Top 10 most frequent 6-grams#

This notebook demonstrates how to use the SIA API to find the top 10 most frequent 6-grams from a set of Sharkspeare plays.

This experiment explores the question of how much authors repeat themselves. They use very common words like “the” over and over again, obviously, but what about combinations of words like phrases? If we focus on longer phrases, say sequences of six words, how often do these reappear within and between different Shakespeare plays (to take one famous author)? (We can also look between authors and ask how often different authors share the same longer sequences. Surprisingly, there is very little crossover. Authors repeat sequences across their own works, but the sequences are genuinely rare and don’t generally appear elsewhere – see The Arden Research Handbook of Shakespeare and Textual Studies (2021), ed. Erne, pp. 226-229).

Some of these are repeated because they are in the chorus of a song and the song itself appears in different plays. Others are repeated (one might suspect) because they come naturally to the author, perhaps unconsciously – as with “I could find it in my heart” which appears twice in Much Ado about Nothing, and once each in Henry IV Part 1, Comedy of Errors, and The Tempest.

Firstly, a number of dependency modules are imported here.

  • requests: is used for sending requests to the SIA API.

  • matplotlib.pyplot: we use the Matplotlib to create the chart based on the results from the SIA API.

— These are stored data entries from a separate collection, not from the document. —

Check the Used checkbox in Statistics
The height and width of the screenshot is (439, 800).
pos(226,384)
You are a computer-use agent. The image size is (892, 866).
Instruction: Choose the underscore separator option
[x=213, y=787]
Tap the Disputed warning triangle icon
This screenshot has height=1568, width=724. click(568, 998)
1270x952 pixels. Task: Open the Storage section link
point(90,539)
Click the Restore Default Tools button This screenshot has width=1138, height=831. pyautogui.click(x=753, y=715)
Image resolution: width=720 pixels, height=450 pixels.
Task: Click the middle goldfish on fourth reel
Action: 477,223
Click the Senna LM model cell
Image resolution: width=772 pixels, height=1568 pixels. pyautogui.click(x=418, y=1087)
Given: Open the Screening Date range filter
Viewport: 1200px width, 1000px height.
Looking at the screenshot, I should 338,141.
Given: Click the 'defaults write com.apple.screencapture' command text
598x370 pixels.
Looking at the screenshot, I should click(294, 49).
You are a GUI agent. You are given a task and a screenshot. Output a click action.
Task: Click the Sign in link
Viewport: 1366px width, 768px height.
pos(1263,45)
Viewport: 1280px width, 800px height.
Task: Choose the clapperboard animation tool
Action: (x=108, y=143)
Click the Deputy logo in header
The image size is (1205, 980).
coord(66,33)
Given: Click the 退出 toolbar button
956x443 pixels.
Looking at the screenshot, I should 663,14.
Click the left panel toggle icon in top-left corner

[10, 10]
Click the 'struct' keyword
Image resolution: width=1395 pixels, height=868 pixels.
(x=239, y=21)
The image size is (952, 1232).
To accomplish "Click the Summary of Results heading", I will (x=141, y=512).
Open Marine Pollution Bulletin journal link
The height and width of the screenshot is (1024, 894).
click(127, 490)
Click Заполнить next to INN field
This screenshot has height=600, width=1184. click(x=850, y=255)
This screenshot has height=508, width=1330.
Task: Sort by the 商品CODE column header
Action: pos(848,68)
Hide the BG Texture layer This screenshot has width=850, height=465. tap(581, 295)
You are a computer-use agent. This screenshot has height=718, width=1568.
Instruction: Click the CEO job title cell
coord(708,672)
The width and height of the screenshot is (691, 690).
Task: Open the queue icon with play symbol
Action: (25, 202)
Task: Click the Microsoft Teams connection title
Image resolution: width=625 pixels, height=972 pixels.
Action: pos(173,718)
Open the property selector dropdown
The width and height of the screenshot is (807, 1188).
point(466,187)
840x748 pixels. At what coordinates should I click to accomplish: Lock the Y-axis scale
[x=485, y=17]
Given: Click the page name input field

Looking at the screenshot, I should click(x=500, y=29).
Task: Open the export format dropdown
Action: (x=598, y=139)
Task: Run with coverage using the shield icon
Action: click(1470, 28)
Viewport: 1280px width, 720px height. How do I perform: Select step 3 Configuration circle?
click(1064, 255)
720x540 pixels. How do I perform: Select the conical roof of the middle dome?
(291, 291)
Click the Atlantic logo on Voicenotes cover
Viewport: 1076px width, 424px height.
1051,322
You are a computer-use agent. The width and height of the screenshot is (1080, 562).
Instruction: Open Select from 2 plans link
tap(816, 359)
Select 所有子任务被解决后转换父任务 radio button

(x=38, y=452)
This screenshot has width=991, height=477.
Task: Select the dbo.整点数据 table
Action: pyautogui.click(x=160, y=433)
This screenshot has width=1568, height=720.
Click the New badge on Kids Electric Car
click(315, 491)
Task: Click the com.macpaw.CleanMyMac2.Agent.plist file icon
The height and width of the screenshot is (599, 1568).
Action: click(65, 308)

  • IPython.display: is used for rendering the results from the SIA API as HTML tables.

import requests
import matplotlib.pyplot as plt
from IPython.display import display, HTML

Next, we set up the API endpoint here. In this example, we use the Word Frequencies API.

request_url = "https://sia.ardc-hdcl-sia-iaw.cloud.edu.au/api/v1/word-frequencies"

In order to use the API, an API key is requried to authenticate the requests. The API key must be specified in a custom HTTP header X-API-KEY and sent along with every request.

You should use your own API keys for your own notebooks and always keep your keys confidential. Read more about how to create API keys in SIA.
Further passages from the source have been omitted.